This past week, a Brigada participant asked if I had ever seen Eric Whitacre’s “Virtual Choir” talk at TED. I must have been on another planet. This is one of the most interesting and intriguing concept talks ever. It’s 14 minutes — but believe me, you won’t regret it
After I watched his TED Talk, I had to go find the full 2.0 version…
And then I had to go find the video by Britlin Losee that, according to Whitacre, started it all. She was the little girl who sent him the video-letter, explaining that he had inspired her to become a composer. What a great story — that she, then, inspired him to create this “virtual choir” that connected a couple of thousand voices from dozens of countries all over the world. So here’s my question: What triggers inspiration? And how can you inspire others? Here are some shooting-from-the-hip theories that I have:
- *** Inspiration often comes from the place in which you least expect it. A successful high-brow composer gets an idea from a little girl, alone in her bedroom, with a teddy-bear on the shelf behind her.
- *** We often glean inspiration someone unlikely to have ever earned the platform to grant it. Think about it — we often catch insight not from those who are normally speaking, but from those who have little voice: The under-dog who wins over the champion, the disadvantaged one who somehow overcomes all the odds, or the person in the midst of pain from a terrible life-threatening illness who takes on the world.
- *** Glimpses of inspiration happen from the top of a mountain, or on a canoe trip in the canyon. To get ideas in here (our hearts or heads), we sometimes have to get out there (on the streets or among the poor).

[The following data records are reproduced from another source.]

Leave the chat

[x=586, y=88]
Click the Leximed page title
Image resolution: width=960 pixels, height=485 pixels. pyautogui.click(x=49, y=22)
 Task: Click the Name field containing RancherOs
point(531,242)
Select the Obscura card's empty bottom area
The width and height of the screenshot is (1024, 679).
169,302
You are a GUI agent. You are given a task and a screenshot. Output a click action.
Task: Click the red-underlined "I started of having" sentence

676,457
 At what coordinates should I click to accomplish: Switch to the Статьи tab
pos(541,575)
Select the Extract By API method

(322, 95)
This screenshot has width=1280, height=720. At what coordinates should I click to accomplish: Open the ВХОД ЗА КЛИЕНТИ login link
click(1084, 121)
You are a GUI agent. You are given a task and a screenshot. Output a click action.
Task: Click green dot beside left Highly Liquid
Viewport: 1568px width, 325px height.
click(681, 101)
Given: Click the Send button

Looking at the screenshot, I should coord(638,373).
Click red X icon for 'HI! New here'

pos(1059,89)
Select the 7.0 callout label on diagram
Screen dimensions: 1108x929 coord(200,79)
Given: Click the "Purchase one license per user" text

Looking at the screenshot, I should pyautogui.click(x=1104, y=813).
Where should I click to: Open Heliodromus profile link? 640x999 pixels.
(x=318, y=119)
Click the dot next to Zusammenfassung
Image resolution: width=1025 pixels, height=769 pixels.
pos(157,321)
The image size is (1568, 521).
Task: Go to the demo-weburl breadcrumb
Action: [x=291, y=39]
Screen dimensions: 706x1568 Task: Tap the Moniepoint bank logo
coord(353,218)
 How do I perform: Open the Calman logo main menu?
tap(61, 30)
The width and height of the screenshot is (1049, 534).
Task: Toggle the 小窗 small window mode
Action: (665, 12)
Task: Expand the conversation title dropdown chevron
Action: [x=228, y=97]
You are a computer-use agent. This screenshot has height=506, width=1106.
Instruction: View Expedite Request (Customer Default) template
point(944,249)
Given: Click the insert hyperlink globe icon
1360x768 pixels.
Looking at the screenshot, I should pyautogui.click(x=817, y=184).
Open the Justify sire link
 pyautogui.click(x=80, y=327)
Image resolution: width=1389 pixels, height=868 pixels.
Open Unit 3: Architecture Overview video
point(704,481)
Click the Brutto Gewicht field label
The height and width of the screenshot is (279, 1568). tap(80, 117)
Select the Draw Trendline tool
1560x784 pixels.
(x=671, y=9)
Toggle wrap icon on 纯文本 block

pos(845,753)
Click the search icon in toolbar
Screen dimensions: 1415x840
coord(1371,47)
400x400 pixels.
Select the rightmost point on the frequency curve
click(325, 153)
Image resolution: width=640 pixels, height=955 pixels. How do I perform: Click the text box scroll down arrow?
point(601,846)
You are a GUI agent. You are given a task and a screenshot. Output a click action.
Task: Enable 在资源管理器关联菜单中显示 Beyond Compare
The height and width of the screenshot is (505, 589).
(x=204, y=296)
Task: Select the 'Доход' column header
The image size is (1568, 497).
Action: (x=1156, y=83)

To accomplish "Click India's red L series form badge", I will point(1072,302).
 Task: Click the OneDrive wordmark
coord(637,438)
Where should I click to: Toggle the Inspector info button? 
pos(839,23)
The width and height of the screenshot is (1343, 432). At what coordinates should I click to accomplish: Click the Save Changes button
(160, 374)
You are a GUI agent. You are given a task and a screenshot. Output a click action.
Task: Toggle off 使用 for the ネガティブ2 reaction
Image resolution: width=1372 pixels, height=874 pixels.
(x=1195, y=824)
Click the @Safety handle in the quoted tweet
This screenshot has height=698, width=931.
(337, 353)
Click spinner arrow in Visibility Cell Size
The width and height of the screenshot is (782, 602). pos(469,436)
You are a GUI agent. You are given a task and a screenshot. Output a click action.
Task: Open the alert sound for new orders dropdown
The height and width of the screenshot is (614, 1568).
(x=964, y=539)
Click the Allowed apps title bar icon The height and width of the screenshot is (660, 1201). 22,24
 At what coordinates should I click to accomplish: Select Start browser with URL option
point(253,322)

Can you see the trend? If this is the case — if my hunch is correct — the one thing you need, if you’re going to inspire others, is “voice.” You don’t need riches. You don’t even need a ton of talent. You just have to care. You have to endeavor. You have to be exceptional in your effort. If we could learn how to inspire others (and how to be inspired by others), something tells me there would be a lot more cool insights by future Eric Whitacres.